**What to produce**
Scan the records for the word "computer". Copy each line that includes it.

**Records for processing**
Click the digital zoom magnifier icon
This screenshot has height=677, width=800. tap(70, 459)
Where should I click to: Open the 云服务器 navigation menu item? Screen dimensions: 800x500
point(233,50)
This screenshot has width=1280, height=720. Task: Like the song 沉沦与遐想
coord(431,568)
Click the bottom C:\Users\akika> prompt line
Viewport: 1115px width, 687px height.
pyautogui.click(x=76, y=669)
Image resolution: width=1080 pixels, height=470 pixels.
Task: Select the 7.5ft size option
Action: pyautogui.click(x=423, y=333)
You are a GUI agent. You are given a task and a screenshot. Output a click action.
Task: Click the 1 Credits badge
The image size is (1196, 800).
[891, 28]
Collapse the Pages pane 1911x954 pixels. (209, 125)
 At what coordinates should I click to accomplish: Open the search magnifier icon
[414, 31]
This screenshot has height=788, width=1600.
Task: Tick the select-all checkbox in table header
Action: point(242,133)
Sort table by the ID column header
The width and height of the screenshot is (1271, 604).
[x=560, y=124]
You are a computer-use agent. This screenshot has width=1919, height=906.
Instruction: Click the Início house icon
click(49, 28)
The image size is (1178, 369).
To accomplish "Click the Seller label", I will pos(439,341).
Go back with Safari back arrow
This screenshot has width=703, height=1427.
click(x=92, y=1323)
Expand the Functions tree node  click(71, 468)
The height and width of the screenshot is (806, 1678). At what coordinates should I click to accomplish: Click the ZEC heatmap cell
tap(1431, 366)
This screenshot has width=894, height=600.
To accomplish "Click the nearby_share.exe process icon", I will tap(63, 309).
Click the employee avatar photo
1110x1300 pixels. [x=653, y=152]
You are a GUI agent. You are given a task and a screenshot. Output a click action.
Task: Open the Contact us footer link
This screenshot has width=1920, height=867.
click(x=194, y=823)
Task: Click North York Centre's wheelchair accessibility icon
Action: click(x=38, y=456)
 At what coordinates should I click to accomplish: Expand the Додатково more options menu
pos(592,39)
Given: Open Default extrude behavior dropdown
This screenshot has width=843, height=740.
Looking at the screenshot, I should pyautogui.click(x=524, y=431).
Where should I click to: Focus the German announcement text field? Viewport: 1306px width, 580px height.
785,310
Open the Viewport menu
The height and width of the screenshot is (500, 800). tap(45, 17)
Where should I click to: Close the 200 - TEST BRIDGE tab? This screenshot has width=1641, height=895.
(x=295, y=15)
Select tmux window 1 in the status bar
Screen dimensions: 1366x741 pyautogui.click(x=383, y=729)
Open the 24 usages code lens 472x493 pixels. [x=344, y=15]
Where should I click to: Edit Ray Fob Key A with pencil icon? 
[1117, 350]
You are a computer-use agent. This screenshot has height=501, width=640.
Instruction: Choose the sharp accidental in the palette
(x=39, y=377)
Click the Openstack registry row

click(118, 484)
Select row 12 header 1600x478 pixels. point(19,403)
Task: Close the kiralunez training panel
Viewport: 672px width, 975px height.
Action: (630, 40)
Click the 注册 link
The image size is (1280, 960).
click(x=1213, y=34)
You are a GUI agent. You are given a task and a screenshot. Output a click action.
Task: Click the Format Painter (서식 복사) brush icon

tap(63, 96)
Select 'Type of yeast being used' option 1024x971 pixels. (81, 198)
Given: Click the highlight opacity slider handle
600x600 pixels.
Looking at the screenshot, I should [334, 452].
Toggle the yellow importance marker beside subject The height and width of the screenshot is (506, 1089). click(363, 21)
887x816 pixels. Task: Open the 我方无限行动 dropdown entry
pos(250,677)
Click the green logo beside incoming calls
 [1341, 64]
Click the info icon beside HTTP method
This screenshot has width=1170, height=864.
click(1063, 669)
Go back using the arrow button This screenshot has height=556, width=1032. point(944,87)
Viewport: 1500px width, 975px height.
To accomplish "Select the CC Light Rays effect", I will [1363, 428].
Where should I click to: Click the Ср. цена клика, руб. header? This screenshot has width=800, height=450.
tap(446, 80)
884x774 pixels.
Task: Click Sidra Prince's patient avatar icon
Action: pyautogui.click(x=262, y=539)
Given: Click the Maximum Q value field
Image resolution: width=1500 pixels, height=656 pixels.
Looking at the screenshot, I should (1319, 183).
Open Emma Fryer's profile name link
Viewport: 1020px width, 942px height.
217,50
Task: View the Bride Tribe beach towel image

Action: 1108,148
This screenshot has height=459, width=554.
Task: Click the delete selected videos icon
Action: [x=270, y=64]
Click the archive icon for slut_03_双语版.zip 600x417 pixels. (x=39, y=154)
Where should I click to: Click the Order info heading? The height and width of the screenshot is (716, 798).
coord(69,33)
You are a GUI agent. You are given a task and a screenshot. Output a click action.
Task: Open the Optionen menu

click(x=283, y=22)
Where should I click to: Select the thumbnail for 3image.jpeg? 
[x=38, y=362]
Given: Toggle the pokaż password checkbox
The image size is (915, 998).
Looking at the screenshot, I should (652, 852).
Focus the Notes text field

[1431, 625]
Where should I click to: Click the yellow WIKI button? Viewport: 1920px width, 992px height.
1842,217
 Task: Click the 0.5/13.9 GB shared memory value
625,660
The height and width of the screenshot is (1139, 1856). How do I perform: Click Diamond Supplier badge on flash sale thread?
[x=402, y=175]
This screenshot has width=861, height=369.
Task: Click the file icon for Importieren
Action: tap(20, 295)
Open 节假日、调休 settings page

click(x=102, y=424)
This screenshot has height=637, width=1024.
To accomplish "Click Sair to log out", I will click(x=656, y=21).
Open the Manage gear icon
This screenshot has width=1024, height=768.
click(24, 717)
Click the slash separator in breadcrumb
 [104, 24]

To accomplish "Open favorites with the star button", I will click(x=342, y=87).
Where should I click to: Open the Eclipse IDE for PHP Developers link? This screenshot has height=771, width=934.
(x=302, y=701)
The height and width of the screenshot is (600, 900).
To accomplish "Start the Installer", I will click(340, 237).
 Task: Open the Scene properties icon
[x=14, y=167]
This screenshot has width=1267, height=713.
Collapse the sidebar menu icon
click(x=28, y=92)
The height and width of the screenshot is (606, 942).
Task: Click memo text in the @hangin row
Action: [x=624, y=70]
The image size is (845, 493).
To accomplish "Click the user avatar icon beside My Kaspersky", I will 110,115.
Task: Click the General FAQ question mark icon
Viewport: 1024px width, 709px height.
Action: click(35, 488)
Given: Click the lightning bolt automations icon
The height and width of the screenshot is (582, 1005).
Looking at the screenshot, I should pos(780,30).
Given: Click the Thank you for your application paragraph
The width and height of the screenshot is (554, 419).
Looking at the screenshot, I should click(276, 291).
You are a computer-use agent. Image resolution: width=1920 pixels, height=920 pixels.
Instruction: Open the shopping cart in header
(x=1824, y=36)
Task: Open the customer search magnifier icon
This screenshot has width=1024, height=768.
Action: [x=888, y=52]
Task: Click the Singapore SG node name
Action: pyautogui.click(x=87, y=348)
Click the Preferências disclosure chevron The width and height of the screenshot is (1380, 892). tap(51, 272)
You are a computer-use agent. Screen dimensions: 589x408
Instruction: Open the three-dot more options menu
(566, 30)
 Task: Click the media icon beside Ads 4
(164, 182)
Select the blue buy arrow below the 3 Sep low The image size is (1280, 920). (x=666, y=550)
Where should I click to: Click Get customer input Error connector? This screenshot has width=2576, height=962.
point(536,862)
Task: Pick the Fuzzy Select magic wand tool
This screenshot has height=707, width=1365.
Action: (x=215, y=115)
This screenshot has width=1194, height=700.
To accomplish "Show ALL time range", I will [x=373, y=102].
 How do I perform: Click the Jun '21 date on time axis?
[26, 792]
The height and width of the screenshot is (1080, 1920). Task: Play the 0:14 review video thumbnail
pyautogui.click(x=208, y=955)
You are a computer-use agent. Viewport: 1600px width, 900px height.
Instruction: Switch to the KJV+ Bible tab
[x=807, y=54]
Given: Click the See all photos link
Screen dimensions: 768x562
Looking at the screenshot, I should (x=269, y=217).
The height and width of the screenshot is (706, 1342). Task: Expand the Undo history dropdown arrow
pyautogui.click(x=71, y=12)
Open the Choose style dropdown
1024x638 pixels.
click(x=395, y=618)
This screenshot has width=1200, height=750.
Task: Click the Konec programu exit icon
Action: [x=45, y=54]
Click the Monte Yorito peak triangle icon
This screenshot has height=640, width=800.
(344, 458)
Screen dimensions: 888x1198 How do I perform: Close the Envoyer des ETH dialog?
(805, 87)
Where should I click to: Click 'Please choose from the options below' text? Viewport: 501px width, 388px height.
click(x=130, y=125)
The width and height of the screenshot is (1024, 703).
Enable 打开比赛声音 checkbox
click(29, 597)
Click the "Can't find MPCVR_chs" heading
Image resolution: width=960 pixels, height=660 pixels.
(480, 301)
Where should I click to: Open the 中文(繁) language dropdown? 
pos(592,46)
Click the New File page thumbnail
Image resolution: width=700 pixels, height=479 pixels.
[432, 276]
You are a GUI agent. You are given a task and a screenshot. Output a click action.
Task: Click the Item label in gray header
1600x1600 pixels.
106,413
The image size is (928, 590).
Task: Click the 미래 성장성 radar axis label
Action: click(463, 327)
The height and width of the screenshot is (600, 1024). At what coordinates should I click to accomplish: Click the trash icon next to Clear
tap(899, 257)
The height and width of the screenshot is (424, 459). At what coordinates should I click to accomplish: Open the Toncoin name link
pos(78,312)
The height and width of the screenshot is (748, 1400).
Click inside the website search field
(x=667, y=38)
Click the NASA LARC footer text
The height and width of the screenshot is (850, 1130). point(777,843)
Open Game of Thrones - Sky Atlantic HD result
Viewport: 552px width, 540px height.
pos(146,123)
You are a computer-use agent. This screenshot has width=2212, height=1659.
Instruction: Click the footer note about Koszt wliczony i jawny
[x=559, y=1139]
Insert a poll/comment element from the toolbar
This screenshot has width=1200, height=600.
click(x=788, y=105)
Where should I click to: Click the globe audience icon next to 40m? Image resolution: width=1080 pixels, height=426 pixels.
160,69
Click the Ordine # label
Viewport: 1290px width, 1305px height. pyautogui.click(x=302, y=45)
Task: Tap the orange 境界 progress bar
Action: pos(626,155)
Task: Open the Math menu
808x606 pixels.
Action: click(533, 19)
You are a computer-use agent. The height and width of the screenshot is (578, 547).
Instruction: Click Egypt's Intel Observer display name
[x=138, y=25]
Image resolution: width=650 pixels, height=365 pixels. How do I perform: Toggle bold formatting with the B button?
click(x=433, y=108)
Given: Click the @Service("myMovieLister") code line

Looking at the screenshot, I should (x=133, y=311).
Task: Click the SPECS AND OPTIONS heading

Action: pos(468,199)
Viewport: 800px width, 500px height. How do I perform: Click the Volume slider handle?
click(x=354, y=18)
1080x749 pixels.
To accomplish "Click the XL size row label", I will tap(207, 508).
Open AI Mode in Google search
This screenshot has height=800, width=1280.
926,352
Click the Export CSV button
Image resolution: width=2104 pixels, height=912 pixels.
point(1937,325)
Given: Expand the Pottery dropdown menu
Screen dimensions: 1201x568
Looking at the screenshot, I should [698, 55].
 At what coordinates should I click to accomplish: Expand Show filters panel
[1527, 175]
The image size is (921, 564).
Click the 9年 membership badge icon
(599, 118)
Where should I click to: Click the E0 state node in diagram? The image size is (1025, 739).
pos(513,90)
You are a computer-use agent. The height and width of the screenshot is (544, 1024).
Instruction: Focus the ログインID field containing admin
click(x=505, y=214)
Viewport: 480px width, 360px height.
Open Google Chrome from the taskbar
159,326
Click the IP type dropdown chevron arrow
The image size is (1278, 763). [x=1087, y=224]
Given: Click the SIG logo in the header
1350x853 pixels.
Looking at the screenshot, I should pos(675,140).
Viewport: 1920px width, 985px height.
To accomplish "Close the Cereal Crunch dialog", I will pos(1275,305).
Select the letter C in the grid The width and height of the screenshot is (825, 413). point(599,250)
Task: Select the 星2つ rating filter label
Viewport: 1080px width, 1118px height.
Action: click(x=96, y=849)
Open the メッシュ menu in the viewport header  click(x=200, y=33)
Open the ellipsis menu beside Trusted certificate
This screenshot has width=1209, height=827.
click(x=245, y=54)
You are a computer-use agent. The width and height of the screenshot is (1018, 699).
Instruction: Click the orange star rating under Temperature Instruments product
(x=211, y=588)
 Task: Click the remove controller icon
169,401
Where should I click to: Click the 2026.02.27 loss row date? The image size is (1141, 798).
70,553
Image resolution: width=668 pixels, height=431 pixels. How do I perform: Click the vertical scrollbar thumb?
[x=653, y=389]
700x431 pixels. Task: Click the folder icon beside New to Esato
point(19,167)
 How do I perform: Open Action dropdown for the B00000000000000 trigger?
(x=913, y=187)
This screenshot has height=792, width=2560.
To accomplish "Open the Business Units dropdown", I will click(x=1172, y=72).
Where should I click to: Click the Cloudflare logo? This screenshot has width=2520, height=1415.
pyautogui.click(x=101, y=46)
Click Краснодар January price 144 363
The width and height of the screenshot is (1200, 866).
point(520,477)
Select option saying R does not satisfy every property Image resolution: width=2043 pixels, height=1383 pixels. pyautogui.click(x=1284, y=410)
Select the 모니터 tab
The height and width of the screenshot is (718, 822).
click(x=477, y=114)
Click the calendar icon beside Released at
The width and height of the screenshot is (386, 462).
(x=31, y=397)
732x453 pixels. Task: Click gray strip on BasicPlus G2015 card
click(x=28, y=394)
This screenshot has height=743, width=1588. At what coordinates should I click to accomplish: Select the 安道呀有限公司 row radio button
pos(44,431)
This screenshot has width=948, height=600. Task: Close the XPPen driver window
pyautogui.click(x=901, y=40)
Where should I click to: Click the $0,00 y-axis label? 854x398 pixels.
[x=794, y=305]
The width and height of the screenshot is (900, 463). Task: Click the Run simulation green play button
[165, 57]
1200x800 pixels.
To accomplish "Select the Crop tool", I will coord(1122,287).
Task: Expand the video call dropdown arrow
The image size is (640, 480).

**Answer section**
You are a computer-use agent. This screenshot has width=1919, height=906.
You are a computer-use agent. This screenshot has height=501, width=640.
You are a computer-use agent. Image resolution: width=1920 pixels, height=920 pixels.
You are a computer-use agent. Screen dimensions: 589x408
You are a computer-use agent. Viewport: 1600px width, 900px height.
You are a computer-use agent. This screenshot has width=2212, height=1659.
You are a computer-use agent. The height and width of the screenshot is (578, 547).
You are a computer-use agent. The height and width of the screenshot is (544, 1024).
You are a computer-use agent. The width and height of the screenshot is (1018, 699).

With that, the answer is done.